At the beginning of April 2020, Upwork stock prices hit the all-time low value. In the weeks to follow, based on the information obtained from an Upwork's insider, I wrote a series of stories about the systematic and intentional posting of fake jobs. These stories proved to be true. So, Upwork admitted its "unintentional wrongdoing" and offered to refund freelancers. For the very first time in my Hacker Noon writing history, my story had to have a disclaimer.
I just knew that I was on something big. I also documented the biggest "purge" of freelance accounts in Upwork's history with my story. The third and final story of my Upwork fake jobs "trilogy" dealt with the aftermath of my findings.
I really thought that Upwork couldn't survive the perfect storm, which combined the poorest performance at the stock market and shocking discoveries of my Hacker Noon stories. It turned out that the COVID situation actually saved Upwork. So, my best stories ever marked the sharpest and most miraculous recovery of Upwork stock prices in 2020, instead.
What's fair is fair. I have proven that my stories have little or no effect at all when it comes to Upwork stock prices. In the meantime, I published two more stories. One was about the disturbing conspiracy theory about the "Golden Million" Upwork freelancers. The other one was deeply personal with the straight to the point title: Upwork vs. Nebojsa Todorovic.
And, I was ready to let it go. I clearly bit off with my writing more than I could possibly chew. Upwork is just too big to fail. Time to move on.
Then, I don't remember how and why, but I stumbled upon Upwork's profile on Crunchbase. So what?
Well, every company has the Recent News & Activity section on Crunchbase. Guess what I've found in Upwork's? Next to all those shiny Forbes, Bloomberg, Business Insider, Fortune stories about Upwork, you can see my raw Hacker Noon stories.

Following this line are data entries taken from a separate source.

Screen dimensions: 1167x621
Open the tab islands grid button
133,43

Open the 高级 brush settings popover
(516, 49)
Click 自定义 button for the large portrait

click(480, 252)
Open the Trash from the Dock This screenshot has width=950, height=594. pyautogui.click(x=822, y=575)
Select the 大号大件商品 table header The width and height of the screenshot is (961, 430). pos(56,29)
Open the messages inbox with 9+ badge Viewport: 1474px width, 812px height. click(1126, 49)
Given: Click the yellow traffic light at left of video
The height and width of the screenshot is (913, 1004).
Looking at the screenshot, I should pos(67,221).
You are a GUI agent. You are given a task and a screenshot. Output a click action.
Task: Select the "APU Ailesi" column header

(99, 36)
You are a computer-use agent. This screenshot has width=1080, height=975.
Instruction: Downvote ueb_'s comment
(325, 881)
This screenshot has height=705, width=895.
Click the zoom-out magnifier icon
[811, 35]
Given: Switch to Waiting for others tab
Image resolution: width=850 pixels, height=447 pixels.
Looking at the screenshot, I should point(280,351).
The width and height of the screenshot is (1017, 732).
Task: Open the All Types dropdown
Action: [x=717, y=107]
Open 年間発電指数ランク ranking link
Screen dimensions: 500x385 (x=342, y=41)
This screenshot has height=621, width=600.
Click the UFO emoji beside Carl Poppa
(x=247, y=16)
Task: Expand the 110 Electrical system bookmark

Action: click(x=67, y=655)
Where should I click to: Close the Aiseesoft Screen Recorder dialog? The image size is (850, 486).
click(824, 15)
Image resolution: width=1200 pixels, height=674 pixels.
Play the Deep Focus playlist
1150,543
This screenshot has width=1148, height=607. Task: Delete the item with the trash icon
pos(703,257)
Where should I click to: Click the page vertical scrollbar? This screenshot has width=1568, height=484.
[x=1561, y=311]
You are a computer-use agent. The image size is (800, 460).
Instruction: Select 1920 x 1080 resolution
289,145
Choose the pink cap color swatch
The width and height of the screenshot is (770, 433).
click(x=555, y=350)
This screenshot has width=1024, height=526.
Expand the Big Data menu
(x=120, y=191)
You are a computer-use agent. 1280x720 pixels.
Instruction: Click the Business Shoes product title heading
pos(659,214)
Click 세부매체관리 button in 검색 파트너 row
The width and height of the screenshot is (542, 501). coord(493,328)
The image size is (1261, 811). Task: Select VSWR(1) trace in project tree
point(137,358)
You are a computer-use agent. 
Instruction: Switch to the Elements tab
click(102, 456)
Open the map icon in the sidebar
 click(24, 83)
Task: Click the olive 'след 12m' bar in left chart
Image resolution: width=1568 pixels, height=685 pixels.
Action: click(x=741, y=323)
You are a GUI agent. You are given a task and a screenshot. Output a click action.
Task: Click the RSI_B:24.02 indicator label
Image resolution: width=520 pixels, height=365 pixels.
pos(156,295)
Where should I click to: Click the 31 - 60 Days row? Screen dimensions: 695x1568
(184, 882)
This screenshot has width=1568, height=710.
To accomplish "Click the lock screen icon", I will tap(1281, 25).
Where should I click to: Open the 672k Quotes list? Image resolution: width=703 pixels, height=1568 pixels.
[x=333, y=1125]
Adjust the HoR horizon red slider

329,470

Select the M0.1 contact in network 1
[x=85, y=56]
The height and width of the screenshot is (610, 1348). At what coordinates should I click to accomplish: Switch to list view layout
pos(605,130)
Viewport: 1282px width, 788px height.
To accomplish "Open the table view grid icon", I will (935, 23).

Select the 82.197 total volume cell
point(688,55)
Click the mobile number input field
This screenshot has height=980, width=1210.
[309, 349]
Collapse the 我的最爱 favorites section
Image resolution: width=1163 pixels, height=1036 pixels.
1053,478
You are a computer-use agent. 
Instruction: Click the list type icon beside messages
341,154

So, how about that? Imagine all those wolves of Wall Street who are checking out this section in their fancy suits and on their fancy devices. It's all uber shiny and green about Upwork. And then, you see one of my Hacker Noon articles.
How can you resist? Which one you're going to read first? All those polished, but boring and faceless articles, or the one you can't ignore because it looks as if it just crashed through like a meteorite from another planet. From the Moon. Hacker Noon.